DNA with homology to the sequences flanking a double-stranded break (DSB) can serve as template for error-free homology directed-repair (HDR) of the DSB. The efficiency of HDR is determined by the concentration of donor DNA present at the time of repair, length of the homology arms, cell cycle, and activity of the endogenous repair systems in the particular cell . These factors contribute to the high variability of HDR efficiency observed across different cell lines, and particularly in immortalized cells . Typically, in replicating mammalian cells, donor arms are at least 500 bp in length . However, it is important to determine the optimal HDR conditions for your cell line.

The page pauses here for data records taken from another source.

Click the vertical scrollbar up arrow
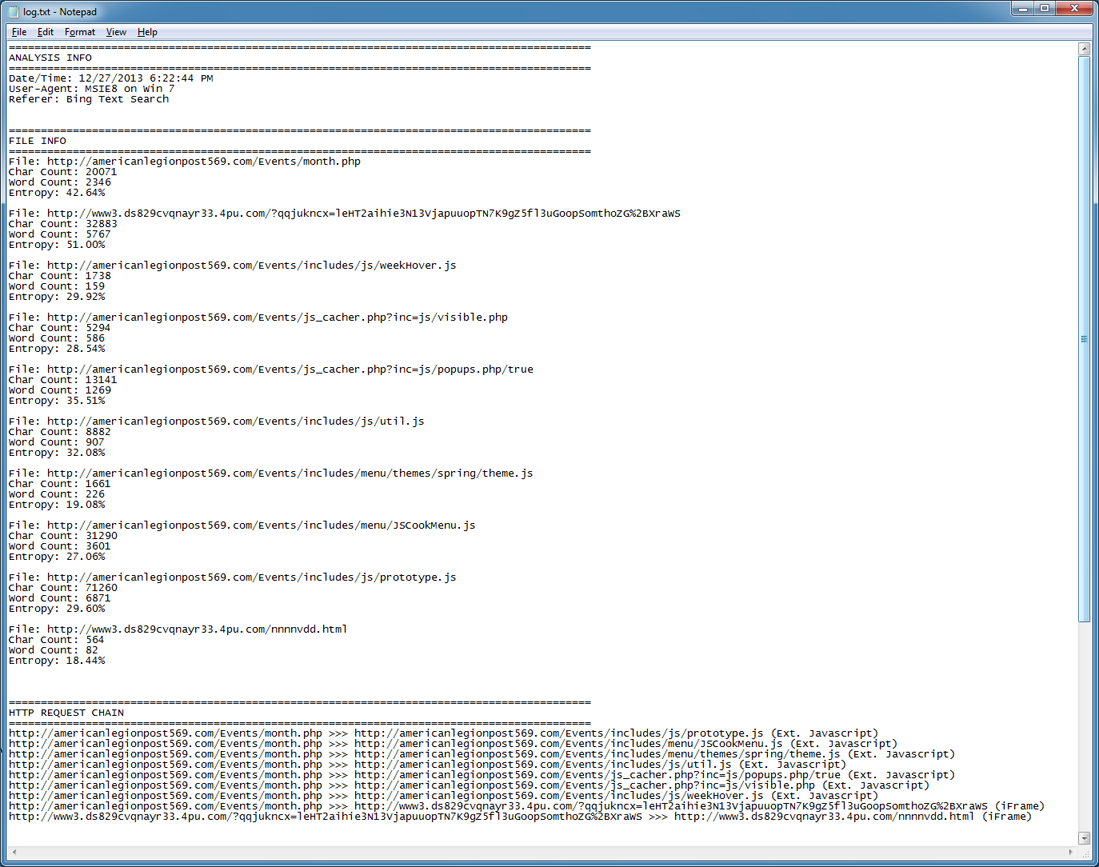 tap(1084, 49)
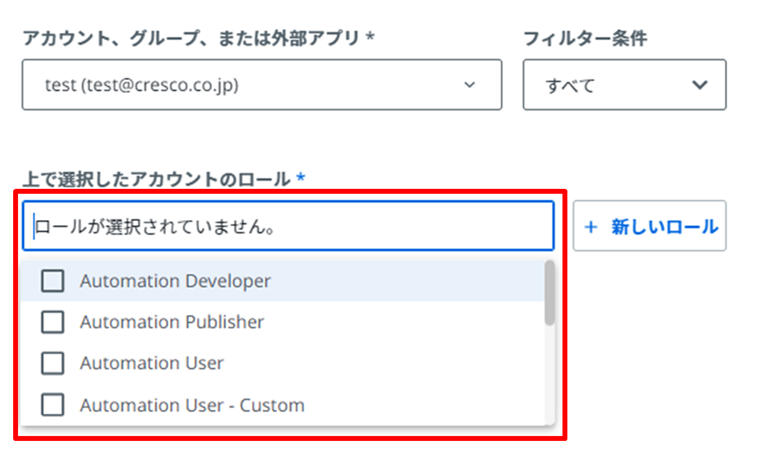Click the role search input field
The height and width of the screenshot is (459, 783).
[x=288, y=226]
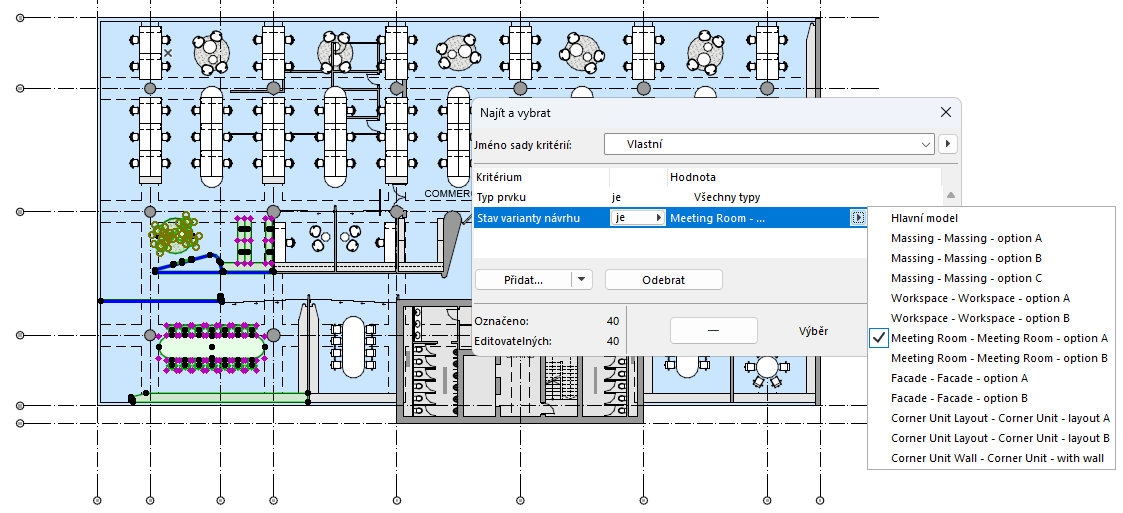Select 'Hlavní model' from the popup list

point(924,219)
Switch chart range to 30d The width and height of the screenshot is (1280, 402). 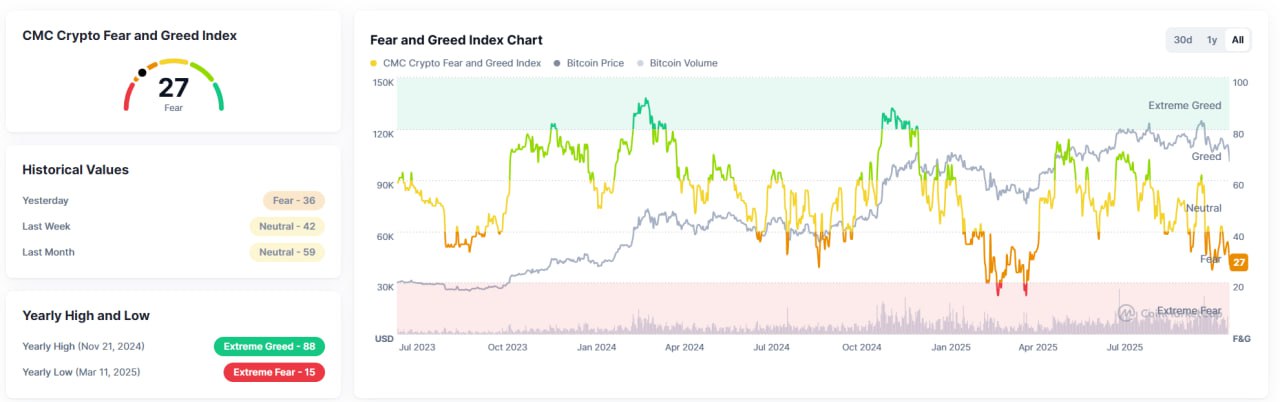coord(1183,40)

Inserts between the homology arms are frequently in the 1–2 kb range . While longer inserts are possible, the efficiency of recombination decreases as the insert size increases . Finding successfully integrated inserts is likely to be challenging when inserts are greater than 3 kb in most mammalian cells.
Single-stranded oligo DNA (ssODN) has recently been identified as a substrate that is preferred by the HDR mechanism and often achieves good efficiency with homology arms as short as 40 bp [6,7]. The drawback to using ssODNs is that they are limited in length to a few hundred bases, so the insert size is limited. When using Ultramer® oligos as templates for a short insertion, tag, or SNP conversion, we have found arm lengths of 30–60 nt to be sufficient.